I survived the holidays! As fellow patients living with chronic, degenerative, rare diseases know all too well, there is no holiday from our daily myriad symptoms. The holidays can be isolating and difficult, as sometimes I am physically unable to join festivities.

I am hypervigilant about avoiding situations that include infection risks. I am 14 years free of immunosuppressants and chemotherapy but my immune system remains weakened. On a “normal day,” my body feels as though it has the flu thanks to musculoskeletal aches.

Over here in the Northern Hemisphere, we have entered winter. Winter is my nemesis season; mentally and physically, this is my most challenging time.

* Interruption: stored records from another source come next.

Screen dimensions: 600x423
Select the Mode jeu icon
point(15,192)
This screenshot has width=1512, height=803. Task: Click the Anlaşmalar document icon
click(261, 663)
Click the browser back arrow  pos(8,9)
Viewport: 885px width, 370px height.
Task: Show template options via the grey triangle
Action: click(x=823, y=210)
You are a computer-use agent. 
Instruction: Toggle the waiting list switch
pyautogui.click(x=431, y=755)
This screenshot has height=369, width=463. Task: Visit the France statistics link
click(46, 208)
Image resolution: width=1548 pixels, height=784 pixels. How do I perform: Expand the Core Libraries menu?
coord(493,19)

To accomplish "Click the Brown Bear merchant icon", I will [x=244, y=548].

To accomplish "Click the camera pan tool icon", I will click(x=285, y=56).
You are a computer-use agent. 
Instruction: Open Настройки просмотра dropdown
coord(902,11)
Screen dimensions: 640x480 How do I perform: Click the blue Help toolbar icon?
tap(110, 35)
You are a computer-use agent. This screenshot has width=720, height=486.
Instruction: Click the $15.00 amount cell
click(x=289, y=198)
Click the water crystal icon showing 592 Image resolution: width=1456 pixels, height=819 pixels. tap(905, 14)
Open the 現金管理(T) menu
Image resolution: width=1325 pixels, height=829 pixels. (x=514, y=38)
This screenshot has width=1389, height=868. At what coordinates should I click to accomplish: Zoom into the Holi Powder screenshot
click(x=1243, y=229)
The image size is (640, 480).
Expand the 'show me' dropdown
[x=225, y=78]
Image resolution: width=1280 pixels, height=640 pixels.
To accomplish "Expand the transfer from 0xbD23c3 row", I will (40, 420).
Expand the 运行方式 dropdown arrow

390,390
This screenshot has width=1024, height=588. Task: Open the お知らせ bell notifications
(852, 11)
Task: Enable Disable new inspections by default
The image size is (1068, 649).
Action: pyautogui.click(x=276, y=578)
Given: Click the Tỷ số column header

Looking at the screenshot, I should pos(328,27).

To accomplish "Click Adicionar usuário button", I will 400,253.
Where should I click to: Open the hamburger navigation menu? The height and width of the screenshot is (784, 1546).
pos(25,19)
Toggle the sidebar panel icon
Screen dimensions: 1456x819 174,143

Delightedly, I survived Christmas without medical crises and emergency medications. However, the holiday season did include scleroderma surprises. On Christmas Day, my right hand flared; a huge lump of solid and liquid calcium oozed out. The pain nauseates me. The calcium continues to ooze and my joints remain inflamed, swollen, and painful.

My hand’s calcinosis. (Photo by Nicola Whitehill)

I am right-handed so this new calcium challenge really is on another level of management frustration. I can’t stretch or move my hand without screaming in pain. I must avoid getting the area wet so that the skin tissue does not become infected and create a digital ulcer.

2018, recapped

2018 was particularly challenging for me due to extra complications such as skin cancer, dental issues, calcinosis, and an index finger ulcer. Additionally, my “tin man” body, chronic fatigue, and mobility challenges remain constant sources of frustration.

(Photos by Nicola Whitehill)

Last year on Christmas Day, I developed a very painful shingles rash that covered my abdomen and back. This kept me under “house arrest” for most of 2018. Disappointingly, that forced me to avoid the annual family day for the Scleroderma Unit at The Royal Free Hospital in May. (This year’s annual event will be May 18.)

I was sad to miss meeting the lovely family of the late Kevin East, who held a charity golf day and fundraised £2,000 ($2,560). They’ve held many other very kind and generous fundraisers for medical research at the Scleroderma Unit to the benefit of fellow patients.

From left, Michelle, Prof. Chris Denton, and Debby. (Photo by Nicola Whitehill)

Kevin’s death anniversary was two days ago, so please hold his family in your prayers.

In 2018, I celebrated 20 years of being a Scleroderma Unit patient. I am eternally grateful to Prof. Chris Denton and the National Health Service (NHS) for keeping me alive.

Prof. Denton and me in September 2017. (Courtesy of Nicola Whitehill)

I was disappointed that I couldn’t attend the charity boxing match in memory of Chris Milan. Huge thanks to Ben Milan for raising an enormous £34,873.80 for medical research at the Scleroderma Unit.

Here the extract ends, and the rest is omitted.